__Page extract__.
========================
According to Brackett, the new regime has made it difficult for Belizean to access quality brand-name medications. He said the recent Statutory Instrument that has prohibited the wholesale importation and retail of pharmaceuticals approved by the US Food and Drug Administration (FDA) only benefits a handful of businesses that have been approved by the ministry to import nonspecific medications. He even likened the new regime to a pharmaceutical cartel.

He said in his own experience as a diabetic patient, he has had a difficult time finding Metformin, which he uses and has instead had to settle for Central American generic brands. While he notedthat not all generic medication is bad, there does appear to be some inferior quality medication on the market based on his personal research.

He also said he believes that the new regime has implemented unreasonable demands and stringent measures on pharmacies and wholesale providers, listing certain basic medications that otherwise would have been available for over the counter sales to behind the counter restrictions.

Director of Health Services, Dr. Marvin Manzanero, in response to Brackett’s allegations told the media on Wednesday that Brackett was essentially sharing a perspective of the importers who have been unwilling to see the new standards and not based on much facts. “I was expecting some substantial evidence to have been provided,” he said. Manzanero also said that patients with concerns should voice them to the Ministry of Health as the relevant authority to investigate the efficiency of any generic medication. “If there is any quality assurance situation, then we need to be made aware and then we will send that product for testing,” he assured.

Manzanero also questioned the authenticity of some of the complaints: “I mean if people are telling me my diabetes medication doesn’t work. Is it really the medication or is it the fact that the patient is consuming more calories, doing less exercise? It is multiple factors that are in there.” Manzanero also suggested that a lot of the sentiments echoed by Brackett are many of the same concerns that have been shared by importers that have been unwilling to comply with the current mechanisms and regulations in place.
========================
__Provided material__.

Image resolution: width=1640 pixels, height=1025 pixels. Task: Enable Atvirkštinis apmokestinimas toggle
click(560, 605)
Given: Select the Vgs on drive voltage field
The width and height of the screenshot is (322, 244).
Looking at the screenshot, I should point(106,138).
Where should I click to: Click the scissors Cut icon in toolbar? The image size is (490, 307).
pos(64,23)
========================
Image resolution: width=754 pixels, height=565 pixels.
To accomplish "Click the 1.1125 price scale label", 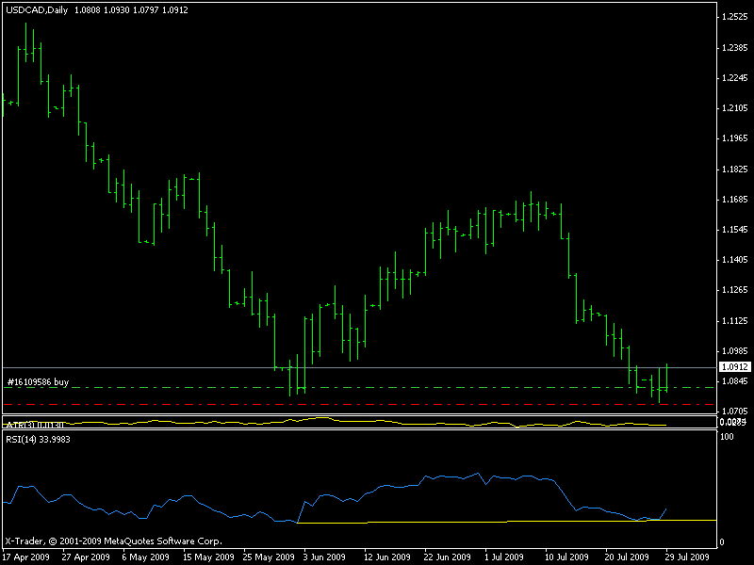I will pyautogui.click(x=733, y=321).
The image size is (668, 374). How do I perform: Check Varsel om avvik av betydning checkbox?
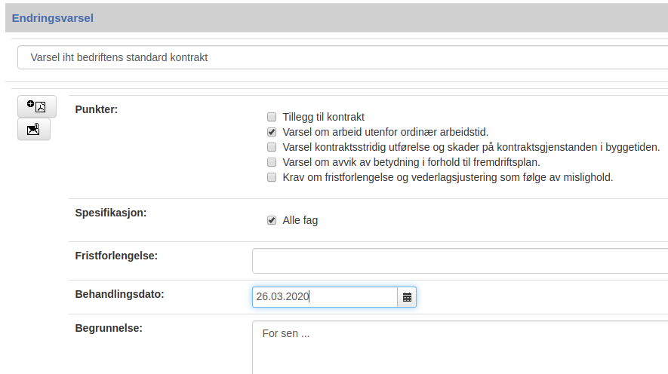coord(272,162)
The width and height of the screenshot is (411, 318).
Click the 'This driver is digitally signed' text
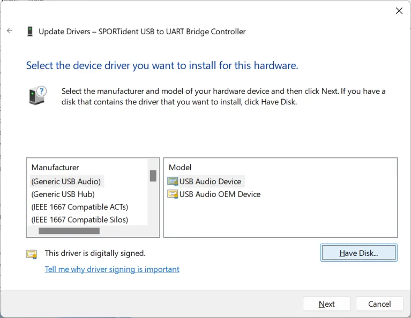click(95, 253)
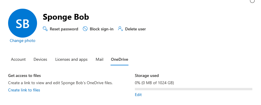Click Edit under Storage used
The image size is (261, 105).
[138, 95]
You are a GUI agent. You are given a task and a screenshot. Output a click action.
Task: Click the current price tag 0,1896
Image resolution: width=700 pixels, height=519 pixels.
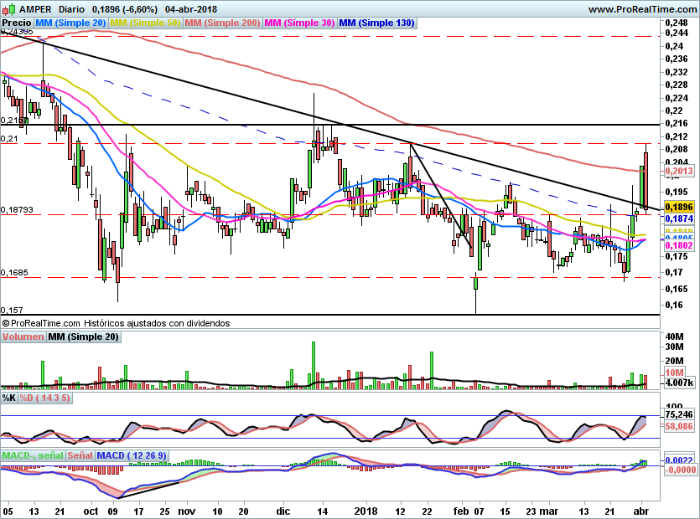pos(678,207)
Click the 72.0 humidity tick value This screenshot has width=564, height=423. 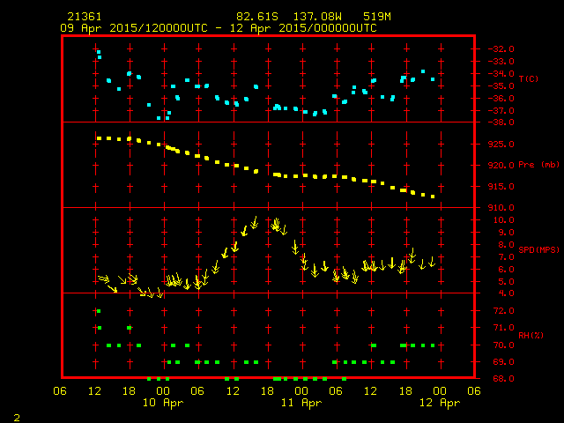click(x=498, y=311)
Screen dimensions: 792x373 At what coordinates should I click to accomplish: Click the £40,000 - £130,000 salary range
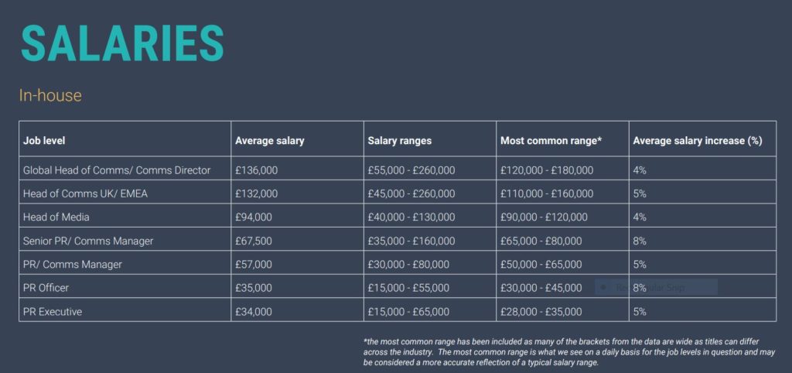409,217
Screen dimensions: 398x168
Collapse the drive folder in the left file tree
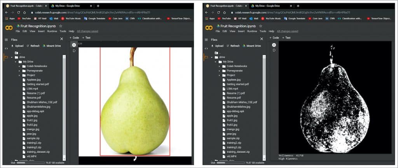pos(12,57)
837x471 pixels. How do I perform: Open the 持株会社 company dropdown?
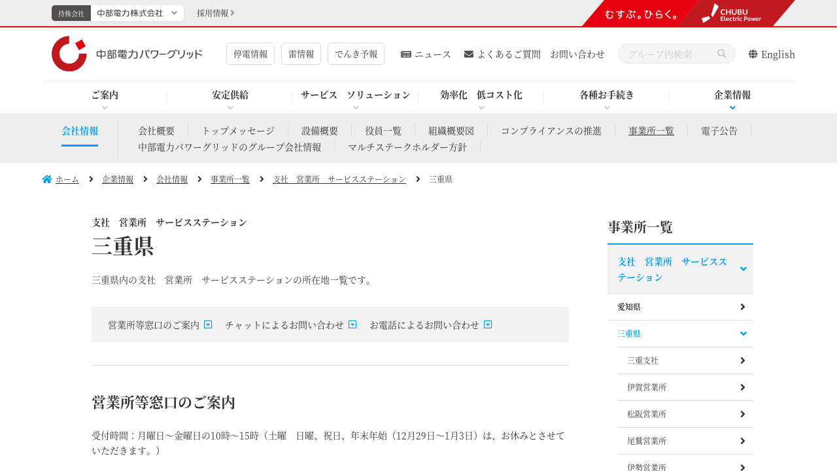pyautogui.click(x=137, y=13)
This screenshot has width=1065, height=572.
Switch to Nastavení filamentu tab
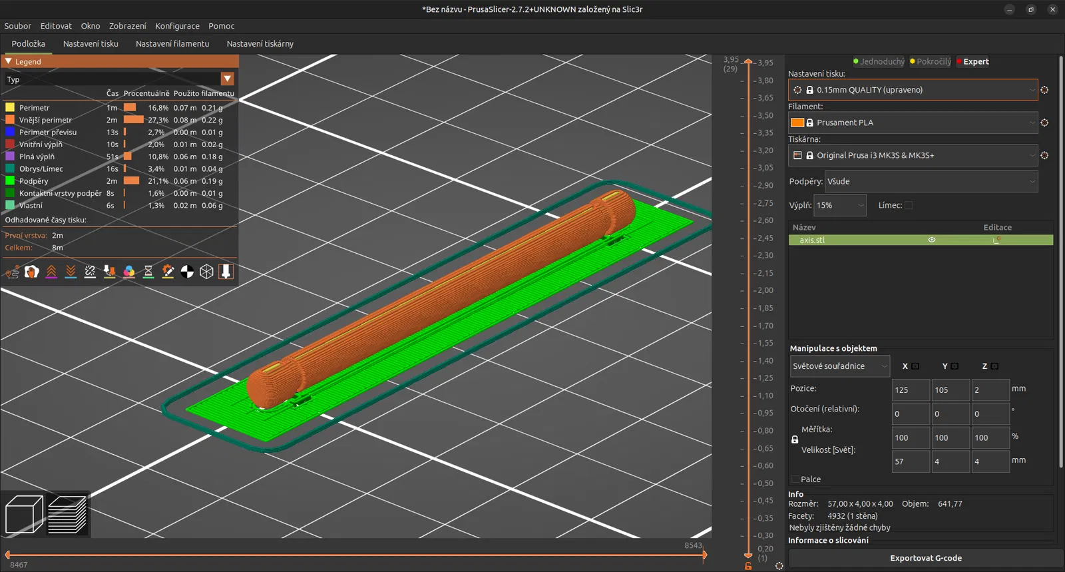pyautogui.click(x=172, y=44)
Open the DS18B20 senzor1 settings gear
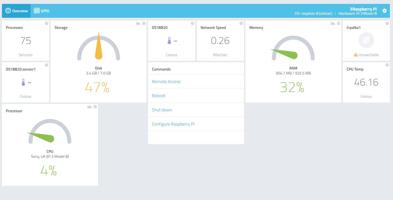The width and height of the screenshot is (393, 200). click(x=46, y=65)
========================
__Tasks and exercises__.
1) In the passage on Belize's medication rules, copy the stretch from "He said in his" through "the counter restrictions.", swapping "Metformin" for "insulin".
2) Write the next part of the passage on Belize's medication rules, carrying on after its last sentence.
The records were taken from a different source than the passage.

__Task-by-task outputs__.
1)
He said in his own experience as a diabetic patient, he has had a difficult time finding insulin, which he uses and has instead had to settle for Central American generic brands. While he notedthat not all generic medication is bad, there does appear to be some inferior quality medication on the market based on his personal research.

He also said he believes that the new regime has implemented unreasonable demands and stringent measures on pharmacies and wholesale providers, listing certain basic medications that otherwise would have been available for over the counter sales to behind the counter restrictions.

2)
The People’s United Party also recently condemned the Ministry of Health over the allegations, claiming that an independent preliminary investigation has revealed that there are containers of quality medication purchased by reputable local pharmacies from credible manufacturers which are held up for months by the Ministry, while inferior medication provided by ‘new’ companies with allegedly high-level ‘Ministerial’ connections are released immediately.

The party said it will continue to investigate troubling reports of corruption and complicity in the Ministry of Health with allegations of certain senior officials colluding and having improper involvement with companies in the country which purchase and distribute pharmaceuticals, while reputable companies are being boxed out.

“If there is complicity at the highest levels of the MOH in the provision of inferior pharmaceuticals to Belizeans, it is not only a corrupt act, but criminal. We reiterate that every allegation made against them will be investigated, and they will face justice if those allegations are found to be true,” the PUP said.

Just before press time, the PSU also issued a release in which it stated that it is also very concerned about the poor quality and ineffective medication reaching public hospitals and public health care facilities for dispensation to the public. The PSU then warns that it will be commencing, via the NTUCB, “dialogue with the Belize Community Pharmacists Association, the Ministry of Health and key stakeholders in the Ministry of Health to get a proper and comprehensive understanding of the quality assurance and procurement process currently being utilized by the Ministry of Health.”